And then there are the times when you realize you have driven several blocks and don’t remember having done so. How did you get to this place, past that house you particularly enjoy, on down the road from that amazing red oak tree, the one that turns such a lovely color in autumn? Looking back on the day, it is easy to have swaths of time that seem impossible to recall. Like a person with some kind of amnesia you can realize that you simply don’t know where those moments went, how they were spent and with whom.

Recently I received an email from an online community I connect with on a semi-regular basis. The writer who hosts this group told of a monastic practice called statio. This word was new to me and I perked up at its presence. Statio is the commitment to stop one thing before beginning another. In that suspended time between acts, the practice is to pause(I liked this!) and to breath five long breaths. Once this has been done the next activity can begin. The writer said that this practice in a monastic setting even extended to moving from one place to the next, one room to another, taking time to pause at the threshold, giving honor to each moment as unique and pure gift. Since reading this I have thought much about what impact this practice might have on my life.

Given that Advent is itself a threshold time, I wondered about the ways we move so quickly from one activity, one event, to another during these times. Doing so is so counter to what the rhythm of the season is about and even what is happening within Creation. Looking out my office window right now darkness has already arrived at 4:50 p.m. I can see the snow hugging the limbs of the oak tree I consider my work companion and the lights are twinkling from the balcony highrise next door. The scene calls for a slowing down, a paying attention to a threshold of day and night, of light and dark, of work and rest. Rather than barreling through I have decided to take those five long breaths and honor this moment, one that has never been before and will never be again.

Like the threshold, like the breath, like this time of day, there is possibility in the in-between time. Taking those five long breaths as I did I felt myself sink into the moment and that place of possibility opened in ways I would have missed otherwise. I was reminded of a poem I have always loved by David White :

Enough. These few words are enough.
If not these words, this breath.
If not this breath, this sitting here.
This opening to the life
we have refused again and again
until now.
Until now.

Perhaps Advent is an ‘until now’ season. Its invitation is to pare away the distractions and the mistaken belief that we can do it all. Its invitation is to do one thing at a time and to breathe deeply in between. This practice just might bring us through the darkness and into the light of Christmas fuller and more ready to welcome the Light of the world.

Lamplighters

Advent again,
and the very stones are silent.
In the east, no star;
only shadows
and the threat of darkness.
We have run out of light,
and we wait in fear.
Still,
from the cosmic distance,
tentacles of brilliance probe,
seek us out, look for a dwelling place
among us.
~Caryl Porter

One of the truly wonderful and beautiful things about my work is that people often send me poetry, words they know I might enjoy or find helpful. A few times, and what a joy it was, someone has actually called me and read me a poem over the phone. It is at those moments, among others,that I pinch myself to think this is my work!

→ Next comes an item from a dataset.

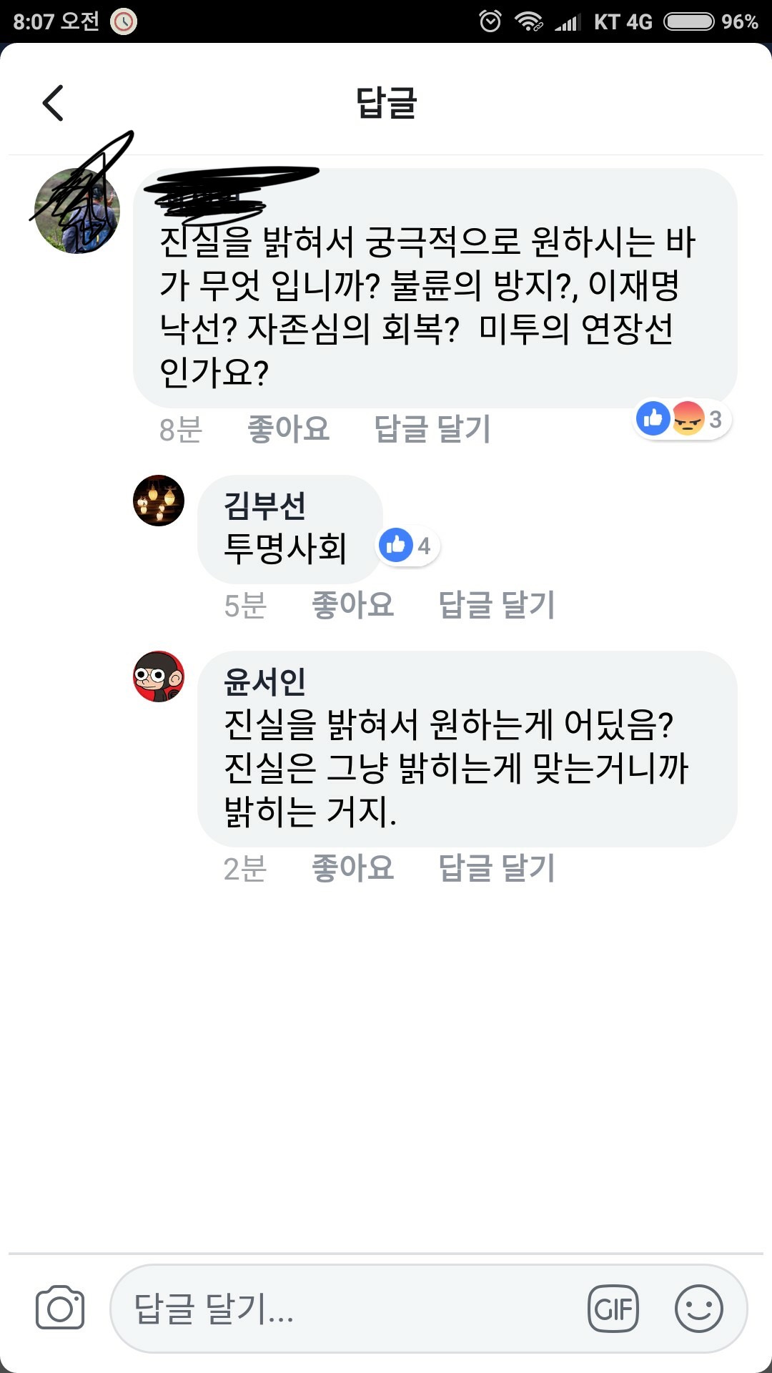This screenshot has height=1373, width=772.
Task: Open the emoji smiley picker
Action: (698, 1309)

The poem above came to me last week from a dear friend and colleague. I read It over and over and felt the weight of it on my chest. Yes, Advent again. I have often said that the true gift of the seasons of the church year is the fact that, if we are blessed or lucky, we will have the opportunity to go at them once again. And the truth is I am different than I was last Advent. As are you. As is the world. The life experiences we have lived have made it so. Our hopes, our disappointments, what we’ve learned, how we have chipped away at our unknowing, has brought us to this place in the second week of December with, perhaps, recognizable faces but changed spirits. It will always be so.

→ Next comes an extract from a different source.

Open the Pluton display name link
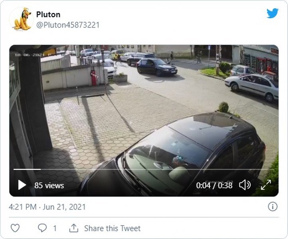 [48, 14]
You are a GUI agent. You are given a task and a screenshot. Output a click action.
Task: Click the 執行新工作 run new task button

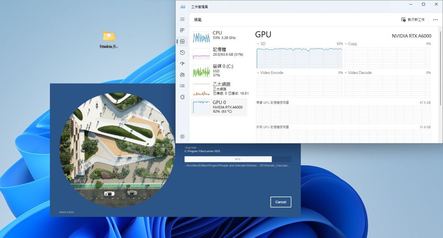pyautogui.click(x=413, y=20)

Yesterday I sat with two friends and we talked about the fear that comes of darkness. Literal darkness and the darkness that threatens to overcome in what we are uncertain of, future and past. We talked of our own times of darkness when we faced illness, our own or of a loved one, what it means to grow older, our view of the world’s environmental changes that seem dark and foreboding. In those times, it is true that it seems ‘we have run out of light’ and ‘we wait in fear’.

But just as quickly as we painted these pictures of dark and stormy nights, we began also to speak of the people who held the lamplight for us. Those who, often through very small acts or a well turned phrase, allowed us to not let the fear debilitate us. It was as if there was some miracle of light that illuminated the darkness, making it holy.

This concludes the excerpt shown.